Not if I knew the person doing it could afford to do so without my contribution.
 
2014-07-30 01:36:55 PM  

The Singing Bush: real_headhoncho: The Singing Bush: I liked Carolla for a while before he turned into Rush Limbaugh.  I hope he squashes these guys into oblivion.

That said, I have a bit of a problem with a very wealthy person crowdsourcing his legal fund.  It's easy to be the good guy when you're not paying for it.

Would you chip in 5 bucks if it was to make a patent troll suffer?

Not if I knew the person doing it could afford to do so without my contribution.


Well then... I hope you never have to experience the aggravation of a patent troll, and need money to fight it off.  Because if you every try to crowdsource some financial help, I will remind everyone about this post you made!!!
 
2014-07-30 01:48:04 PM  

real_headhoncho: The Singing Bush: real_headhoncho: The Singing Bush: I liked Carolla for a while before he turned into Rush Limbaugh.  I hope he squashes these guys into oblivion.

That said, I have a bit of a problem with a very wealthy person crowdsourcing his legal fund.  It's easy to be the good guy when you're not paying for it.

Would you chip in 5 bucks if it was to make a patent troll suffer?

Not if I knew the person doing it could afford to do so without my contribution.

Well then... I hope you never have to experience the aggravation of a patent troll, and need money to fight it off.  Because if you every try to crowdsource some financial help, I will remind everyone about this post you made!!!


Will you wait until he has a net worth of $15 million, like Carolla?
 
2014-07-30 01:49:34 PM  

real_headhoncho: The Singing Bush: real_headhoncho: The Singing Bush: I liked Carolla for a while before he turned into Rush Limbaugh.  I hope he squashes these guys into oblivion.

That said, I have a bit of a problem with a very wealthy person crowdsourcing his legal fund.  It's easy to be the good guy when you're not paying for it.

Would you chip in 5 bucks if it was to make a patent troll suffer?

Not if I knew the person doing it could afford to do so without my contribution.

Well then... I hope you never have to experience the aggravation of a patent troll, and need money to fight it off.  Because if you every try to crowdsource some financial help, I will remind everyone about this post you made!!!


Well if I did, my first step would be not hosting a show where I constantly blast people for accepting handouts, then turn around and start asking for handouts.
 
2014-07-30 01:56:41 PM  

The Singing Bush: I liked Carolla for a while before he turned into Rush Limbaugh.  I hope he squashes these guys into oblivion.

That said, I have a bit of a problem with a very wealthy person crowdsourcing his legal fund.  It's easy to be the good guy when you're not paying for it.


A very wealthy person who spends half his time complaining about handouts, entitlement, and telling everyone that his success has been entirely bootstrappy.

I still listen every day.
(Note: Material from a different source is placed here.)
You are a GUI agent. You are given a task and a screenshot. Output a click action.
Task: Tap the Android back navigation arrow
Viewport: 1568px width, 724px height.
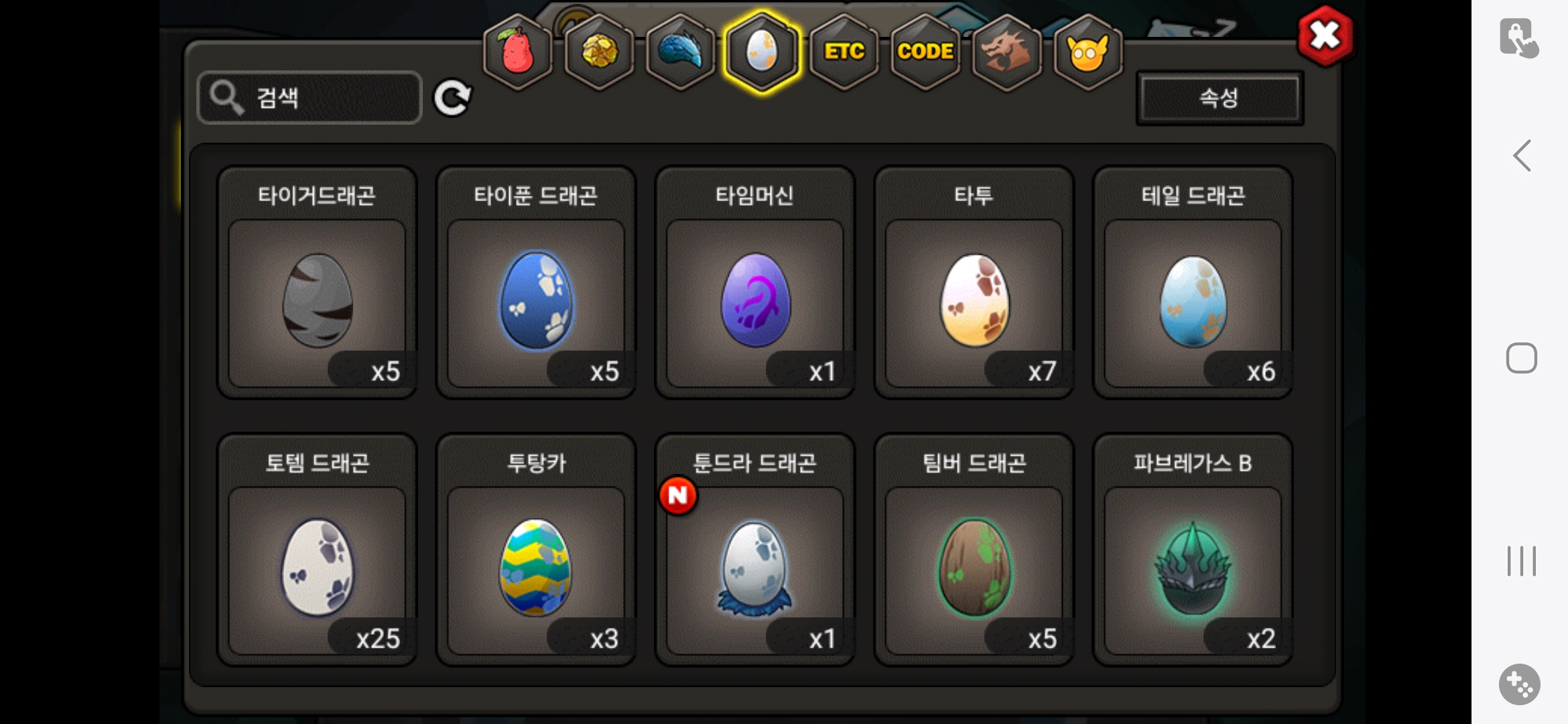coord(1522,156)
Of his opinions that I disagree with, most of them I still respect because he arrived at them through thought and consideration. This one he arrived at through not thought, and thus no, I will not donate.

But I'm glad everyone else is.
 
2014-07-30 02:00:55 PM  

The Singing Bush: real_headhoncho: The Singing Bush: I liked Carolla for a while before he turned into Rush Limbaugh.  I hope he squashes these guys into oblivion.

That said, I have a bit of a problem with a very wealthy person crowdsourcing his legal fund.  It's easy to be the good guy when you're not paying for it.

Would you chip in 5 bucks if it was to make a patent troll suffer?

Not if I knew the person doing it could afford to do so without my contribution.


Personally, I'm kind of fond of the idea that Carolla is giving everyone an opportunity to help fight a specific patent troll on a specific BS patent.

But, hey, if donating to him is to bothersome to you, there's always the EFF.

Wait, let me guess, that would be money out of *your* pocket, so, no, right?
 
2014-07-30 02:21:05 PM  

TDBoedy: Madewithrealbitsofpanther: Stile4aly: I also find Adam's "government never helped me" reasoning bizzare, when he's made his living on public airwaves and the internet.

Bizarre, but is perfectly in line with modern libertarianism that ignore how things got to be and just assume someone that wasn't the government would have done it.
I used to listen everyday, but then he mentioned focusing on Benghazi once and pretty much stopped.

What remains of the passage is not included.